[Recorded data]
────────────────────────────────────────

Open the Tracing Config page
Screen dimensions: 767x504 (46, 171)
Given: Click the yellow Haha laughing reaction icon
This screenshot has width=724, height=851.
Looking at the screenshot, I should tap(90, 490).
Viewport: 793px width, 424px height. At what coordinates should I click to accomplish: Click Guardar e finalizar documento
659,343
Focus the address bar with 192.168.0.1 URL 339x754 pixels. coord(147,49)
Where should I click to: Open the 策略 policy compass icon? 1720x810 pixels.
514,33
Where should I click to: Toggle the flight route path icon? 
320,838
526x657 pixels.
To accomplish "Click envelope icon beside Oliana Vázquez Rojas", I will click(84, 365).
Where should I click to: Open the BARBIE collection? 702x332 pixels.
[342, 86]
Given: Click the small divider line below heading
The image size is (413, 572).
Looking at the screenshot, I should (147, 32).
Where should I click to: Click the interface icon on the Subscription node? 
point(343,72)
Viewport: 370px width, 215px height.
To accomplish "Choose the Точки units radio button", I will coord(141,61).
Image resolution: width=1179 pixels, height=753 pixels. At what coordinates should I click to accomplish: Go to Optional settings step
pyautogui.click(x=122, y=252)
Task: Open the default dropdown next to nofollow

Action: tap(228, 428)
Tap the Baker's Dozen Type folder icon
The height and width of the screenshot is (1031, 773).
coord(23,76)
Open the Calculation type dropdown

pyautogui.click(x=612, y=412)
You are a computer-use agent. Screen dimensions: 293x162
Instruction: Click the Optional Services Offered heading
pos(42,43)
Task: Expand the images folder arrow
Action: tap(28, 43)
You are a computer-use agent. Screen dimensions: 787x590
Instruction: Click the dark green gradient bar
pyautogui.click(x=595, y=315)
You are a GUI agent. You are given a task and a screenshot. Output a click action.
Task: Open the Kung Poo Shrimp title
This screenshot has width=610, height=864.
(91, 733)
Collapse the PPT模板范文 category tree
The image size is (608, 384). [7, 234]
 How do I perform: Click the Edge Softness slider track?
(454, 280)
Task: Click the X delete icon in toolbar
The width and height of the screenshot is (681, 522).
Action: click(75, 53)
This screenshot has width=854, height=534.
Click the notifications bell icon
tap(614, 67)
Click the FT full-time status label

────────────────────────────────────────

Reproduce every line of the material above verbatim, changing nothing.

◆ **Response to this task**:
Open the Tracing Config page
Screen dimensions: 767x504 (46, 171)
Given: Click the yellow Haha laughing reaction icon
This screenshot has width=724, height=851.
Looking at the screenshot, I should tap(90, 490).
Viewport: 793px width, 424px height. At what coordinates should I click to accomplish: Click Guardar e finalizar documento
659,343
Focus the address bar with 192.168.0.1 URL 339x754 pixels. coord(147,49)
Where should I click to: Open the 策略 policy compass icon? 1720x810 pixels.
514,33
Where should I click to: Toggle the flight route path icon? 
320,838
526x657 pixels.
To accomplish "Click envelope icon beside Oliana Vázquez Rojas", I will click(84, 365).
Where should I click to: Open the BARBIE collection? 702x332 pixels.
[342, 86]
Given: Click the small divider line below heading
The image size is (413, 572).
Looking at the screenshot, I should (147, 32).
Where should I click to: Click the interface icon on the Subscription node? 
point(343,72)
Viewport: 370px width, 215px height.
To accomplish "Choose the Точки units radio button", I will coord(141,61).
Image resolution: width=1179 pixels, height=753 pixels. At what coordinates should I click to accomplish: Go to Optional settings step
pyautogui.click(x=122, y=252)
Task: Open the default dropdown next to nofollow

Action: tap(228, 428)
Tap the Baker's Dozen Type folder icon
The height and width of the screenshot is (1031, 773).
coord(23,76)
Open the Calculation type dropdown

pyautogui.click(x=612, y=412)
You are a computer-use agent. Screen dimensions: 293x162
Instruction: Click the Optional Services Offered heading
pos(42,43)
Task: Expand the images folder arrow
Action: tap(28, 43)
You are a computer-use agent. Screen dimensions: 787x590
Instruction: Click the dark green gradient bar
pyautogui.click(x=595, y=315)
You are a GUI agent. You are given a task and a screenshot. Output a click action.
Task: Open the Kung Poo Shrimp title
This screenshot has width=610, height=864.
(91, 733)
Collapse the PPT模板范文 category tree
The image size is (608, 384). [7, 234]
 How do I perform: Click the Edge Softness slider track?
(454, 280)
Task: Click the X delete icon in toolbar
The width and height of the screenshot is (681, 522).
Action: click(75, 53)
This screenshot has width=854, height=534.
Click the notifications bell icon
tap(614, 67)
Click the FT full-time status label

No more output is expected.